P(tent scratched | bear): 60%, for the reasons I said above... unless we take into account it scaring away other tent-scratching animals, in which case maybe 40%.
P(tent flipped over | bear & tent scratched): 20%, maybe? I think if the bear has already taken an interest in your tent, it's more likely than usual to flip it over.
P(you see a bear-shaped object | bear & tent scratched & tent flipped over): Bears always look like bears. This is so close to 100% I wouldn't even normally include it in the calculation, but let's call it 99.99%.
P(you get eaten | bear & tent scratched & tent flipped over & you see a bear-shaped object): It's already pretty been aggressive so far, so I'd say perhaps 5%.
On the other side, there are almost no objects for which the probability of it looking exactly like a bear isn't infinitesimal; let's only consider Bigfoot and serial-killer-who's-a-furry for simplicity, then add them up.
P(Bigfoot exists): ...hmm. I am not an expert on the matter, but let's say 1%.
P(Bigfoot encounters you | Bigfoot exists): There can't be that many Bigfoots (Bigfeet?) out there, or else people would have caught one. 0.01%.
P(tent scratched | Bigfoot): Bigfeet are probably more aggressive than bears, so 70%.
P(tent flipped over | Bigfoot): Again, Bigfeet are supposed to be pretty aggressive, so 50%.

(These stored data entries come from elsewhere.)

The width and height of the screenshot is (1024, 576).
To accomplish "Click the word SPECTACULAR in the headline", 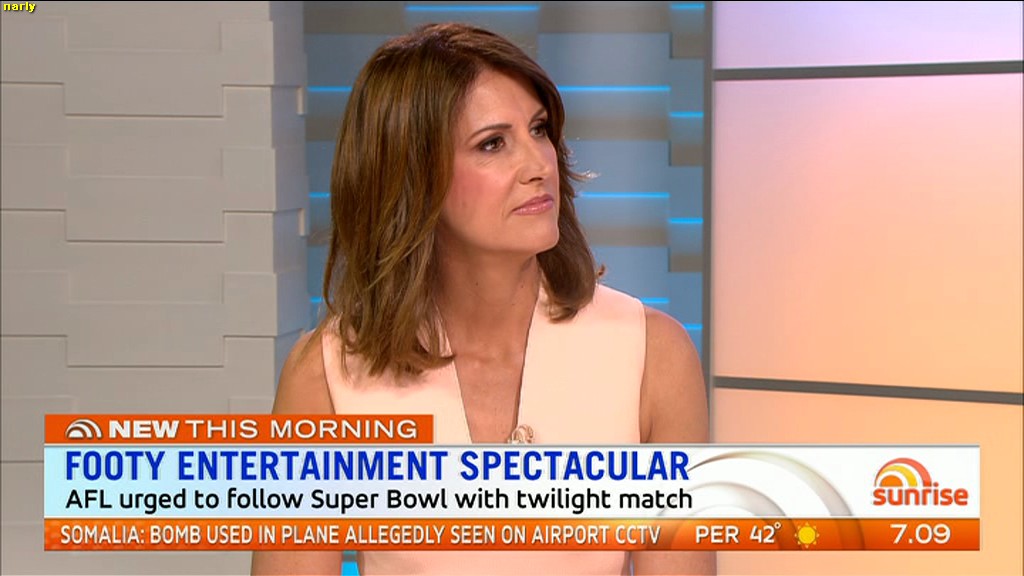I will (574, 466).
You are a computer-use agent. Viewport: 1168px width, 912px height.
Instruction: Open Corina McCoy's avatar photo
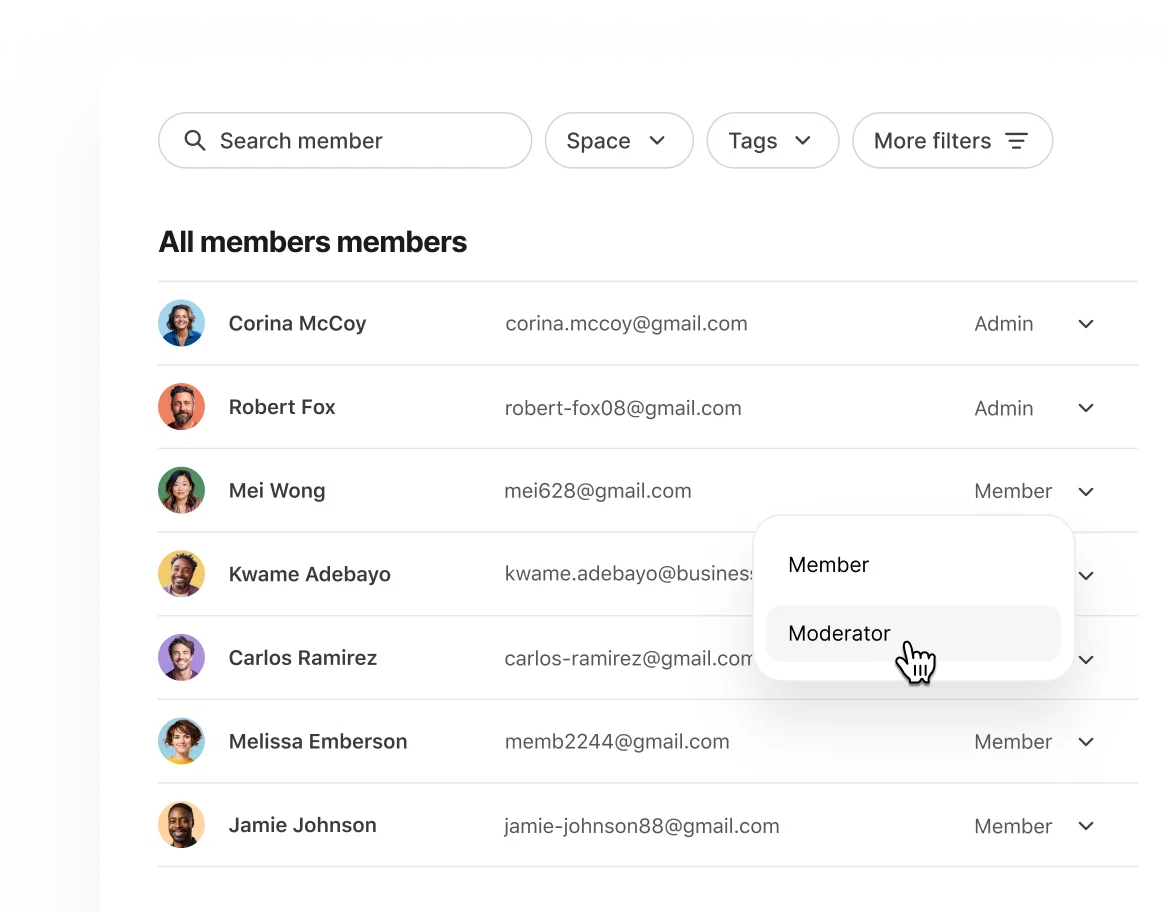point(181,323)
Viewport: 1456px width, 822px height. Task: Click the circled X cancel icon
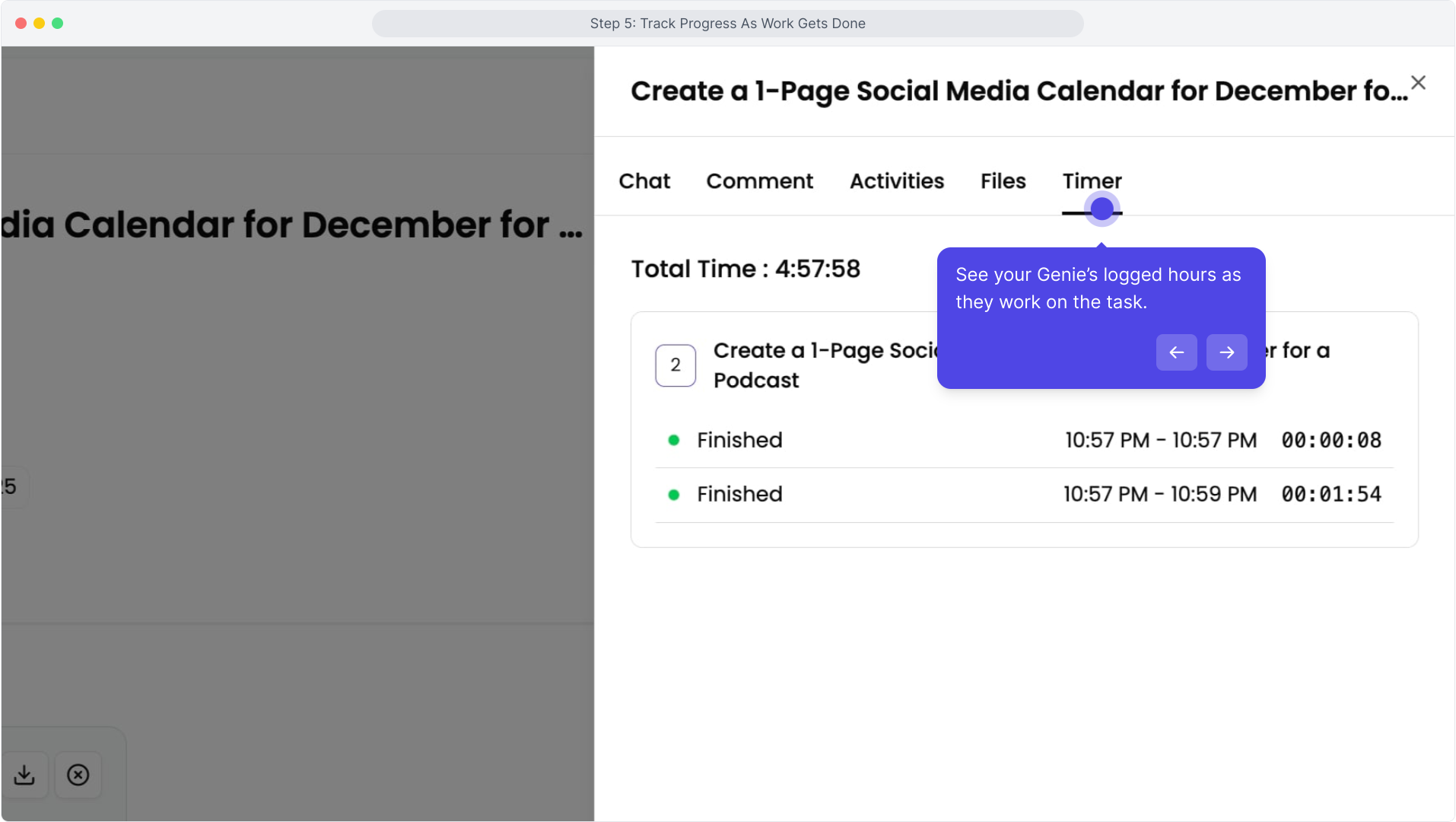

P(you see a bear-shaped object | Bigfoot & tent scratched & tent flipped over): Bigfoot looks similar enough to a bear that you'll almost certainly think he's a bear. 99%.
P(you get eaten | Bigfoot & tent scratched & tent flipped over & you see a bear-shaped object): Again, Bigfeet aggressive, 30%.

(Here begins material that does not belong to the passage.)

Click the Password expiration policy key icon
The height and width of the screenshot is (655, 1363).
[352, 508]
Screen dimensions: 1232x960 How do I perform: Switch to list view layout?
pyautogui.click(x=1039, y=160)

Then for the furry cannibal one:
P(furry cannibal stalking this forest): 0.000001% (that's one in a hundred million, if I got my zeroes right). I welcome you to prove me wrong on the matter by manually increasing the number of furry cannibals in a given forest.
P(furry cannibal encounters you | furry cannibal exists): How large of a forest is this? Well, he probably has his methods of locating prey, so let's say 10%. Wait, why did I assume he's a "he"? What gender is the typical furry cannibal? Probably a trans woman? Let's name this furry cannibal Susan.
P(tent scratched | Susan): Probably not that high; she doesn't want to wake you up too soon. 30%.
P(tent flipped over | Susan & tent scratched): She might just sneak in, but let's say 90%.
P(you see a bear-shaped object | Susan & tent scratched & tent flipped over): She's wearing a bear costume, as hypothesized; 99.99%.
P(you get eaten | Susan & tent scratched & tent flipped over & you see a bear-shaped object): Yes, of course this happens; this was her whole kink in the first place! 99%.
So for "bear," we have 1%*40%*20%*99.99%*5% = 0.004%. For "Bigfoot," we have 1%*0.01%*70%*50%*99%*30% = 0.00001%. For "Susan," we have 0.000001%*10%*30%*90%*99.99%*99% = .000000027%. Looks like Bigfoot was so much more likely than Susan that we can pretty much just forget the Susan possibility altogether. It's 0.004 to 0.00001, so 400 to 1 chance that you're being eaten by a bear.
(Although I actually think you should be even more confident than 400 to 1 that it's a bear rather than Bigfoot, and that I just was off by an order of magnitude for one reason or another, as happens when you're doing these sorts of calculations. And if you ever actually observe all of these things, the most likely hypothesis is that you're dreaming.)
// ODDS = YEP:NOPE
YEP, NOPE = MAKE UP SOME INITIAL ODDS WHO CARES
FOR EACH E IN EVIDENCE
YEP *= CHANCE OF E IF YEP
NOPE *= CHANCE OF E IF NOPEThe thing to remember is that yeps and nopes never cross. The colon is a thick & rubbery barrier. Yep with yep and nope with nope.
bear : notbear =
1:100 odds to encounter a bear on a camping trip around here in general
* 20% a bear would scratch my tent : 50% a notbear would
* 10% a bear would flip my tent over : 1% a notbear would
* 95% a bear would look exactly like a fucking bear inside my tent : 1% a notbear would
* 0.01% chance a bear would eat me alive : 0.001% chance a notbear would
As you die you conclude 1*20*10*95*.01 : 100*50*1*1*.001 = 190 : 5 odds that a bear is eating you.